__ACTION ITEM__
Please copy the entries below word for word.

(Stored data)
****************

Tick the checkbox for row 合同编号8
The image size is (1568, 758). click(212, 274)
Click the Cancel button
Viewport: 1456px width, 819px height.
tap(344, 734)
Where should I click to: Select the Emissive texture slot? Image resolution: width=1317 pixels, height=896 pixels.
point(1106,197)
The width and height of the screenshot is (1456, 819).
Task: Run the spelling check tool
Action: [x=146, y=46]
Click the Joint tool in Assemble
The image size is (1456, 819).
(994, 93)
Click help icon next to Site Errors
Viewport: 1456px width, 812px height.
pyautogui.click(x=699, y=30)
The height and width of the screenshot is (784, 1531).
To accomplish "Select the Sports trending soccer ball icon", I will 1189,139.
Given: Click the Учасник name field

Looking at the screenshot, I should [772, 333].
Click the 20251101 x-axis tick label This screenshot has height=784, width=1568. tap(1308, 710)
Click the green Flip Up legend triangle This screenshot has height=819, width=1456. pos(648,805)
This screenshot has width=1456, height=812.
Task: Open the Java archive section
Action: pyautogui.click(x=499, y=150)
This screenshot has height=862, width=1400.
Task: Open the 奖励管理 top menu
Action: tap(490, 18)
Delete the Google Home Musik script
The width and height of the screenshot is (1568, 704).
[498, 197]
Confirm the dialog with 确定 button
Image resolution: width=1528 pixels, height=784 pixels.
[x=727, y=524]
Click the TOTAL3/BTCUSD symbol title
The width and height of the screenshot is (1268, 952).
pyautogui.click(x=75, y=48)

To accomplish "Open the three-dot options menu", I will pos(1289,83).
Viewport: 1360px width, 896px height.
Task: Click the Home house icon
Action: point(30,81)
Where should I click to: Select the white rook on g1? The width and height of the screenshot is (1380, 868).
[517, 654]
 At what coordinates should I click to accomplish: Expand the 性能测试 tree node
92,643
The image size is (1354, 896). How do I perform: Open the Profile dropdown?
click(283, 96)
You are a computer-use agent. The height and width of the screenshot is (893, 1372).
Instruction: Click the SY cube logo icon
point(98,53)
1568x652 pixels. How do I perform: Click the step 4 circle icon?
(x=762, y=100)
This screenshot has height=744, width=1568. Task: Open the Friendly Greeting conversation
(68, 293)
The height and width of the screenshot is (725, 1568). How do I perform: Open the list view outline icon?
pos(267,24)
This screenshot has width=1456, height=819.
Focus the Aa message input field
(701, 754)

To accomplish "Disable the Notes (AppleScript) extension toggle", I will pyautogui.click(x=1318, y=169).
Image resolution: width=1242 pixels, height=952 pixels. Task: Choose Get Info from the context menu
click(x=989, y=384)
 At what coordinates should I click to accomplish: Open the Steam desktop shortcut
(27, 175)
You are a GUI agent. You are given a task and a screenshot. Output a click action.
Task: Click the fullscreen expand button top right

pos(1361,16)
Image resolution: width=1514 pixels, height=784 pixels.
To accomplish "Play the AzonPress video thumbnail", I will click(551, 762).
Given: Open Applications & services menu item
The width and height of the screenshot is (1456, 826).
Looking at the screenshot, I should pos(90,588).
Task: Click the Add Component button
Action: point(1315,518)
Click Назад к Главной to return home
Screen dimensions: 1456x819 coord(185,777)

****************

__RESPONSE TO THIS EXERCISE__
Tick the checkbox for row 合同编号8
The image size is (1568, 758). click(212, 274)
Click the Cancel button
Viewport: 1456px width, 819px height.
tap(344, 734)
Where should I click to: Select the Emissive texture slot? Image resolution: width=1317 pixels, height=896 pixels.
point(1106,197)
The width and height of the screenshot is (1456, 819).
Task: Run the spelling check tool
Action: [x=146, y=46]
Click the Joint tool in Assemble
The image size is (1456, 819).
(994, 93)
Click help icon next to Site Errors
Viewport: 1456px width, 812px height.
pyautogui.click(x=699, y=30)
The height and width of the screenshot is (784, 1531).
To accomplish "Select the Sports trending soccer ball icon", I will 1189,139.
Given: Click the Учасник name field

Looking at the screenshot, I should [772, 333].
Click the 20251101 x-axis tick label This screenshot has height=784, width=1568. tap(1308, 710)
Click the green Flip Up legend triangle This screenshot has height=819, width=1456. pos(648,805)
This screenshot has width=1456, height=812.
Task: Open the Java archive section
Action: pyautogui.click(x=499, y=150)
This screenshot has height=862, width=1400.
Task: Open the 奖励管理 top menu
Action: tap(490, 18)
Delete the Google Home Musik script
The width and height of the screenshot is (1568, 704).
[498, 197]
Confirm the dialog with 确定 button
Image resolution: width=1528 pixels, height=784 pixels.
[x=727, y=524]
Click the TOTAL3/BTCUSD symbol title
The width and height of the screenshot is (1268, 952).
pyautogui.click(x=75, y=48)

To accomplish "Open the three-dot options menu", I will pos(1289,83).
Viewport: 1360px width, 896px height.
Task: Click the Home house icon
Action: point(30,81)
Where should I click to: Select the white rook on g1? The width and height of the screenshot is (1380, 868).
[517, 654]
 At what coordinates should I click to accomplish: Expand the 性能测试 tree node
92,643
The image size is (1354, 896). How do I perform: Open the Profile dropdown?
click(283, 96)
You are a computer-use agent. The height and width of the screenshot is (893, 1372).
Instruction: Click the SY cube logo icon
point(98,53)
1568x652 pixels. How do I perform: Click the step 4 circle icon?
(x=762, y=100)
This screenshot has height=744, width=1568. Task: Open the Friendly Greeting conversation
(68, 293)
The height and width of the screenshot is (725, 1568). How do I perform: Open the list view outline icon?
pos(267,24)
This screenshot has width=1456, height=819.
Focus the Aa message input field
(701, 754)

To accomplish "Disable the Notes (AppleScript) extension toggle", I will pyautogui.click(x=1318, y=169).
Image resolution: width=1242 pixels, height=952 pixels. Task: Choose Get Info from the context menu
click(x=989, y=384)
 At what coordinates should I click to accomplish: Open the Steam desktop shortcut
(27, 175)
You are a GUI agent. You are given a task and a screenshot. Output a click action.
Task: Click the fullscreen expand button top right

pos(1361,16)
Image resolution: width=1514 pixels, height=784 pixels.
To accomplish "Play the AzonPress video thumbnail", I will click(551, 762).
Given: Open Applications & services menu item
The width and height of the screenshot is (1456, 826).
Looking at the screenshot, I should pos(90,588).
Task: Click the Add Component button
Action: point(1315,518)
Click Назад к Главной to return home
Screen dimensions: 1456x819 coord(185,777)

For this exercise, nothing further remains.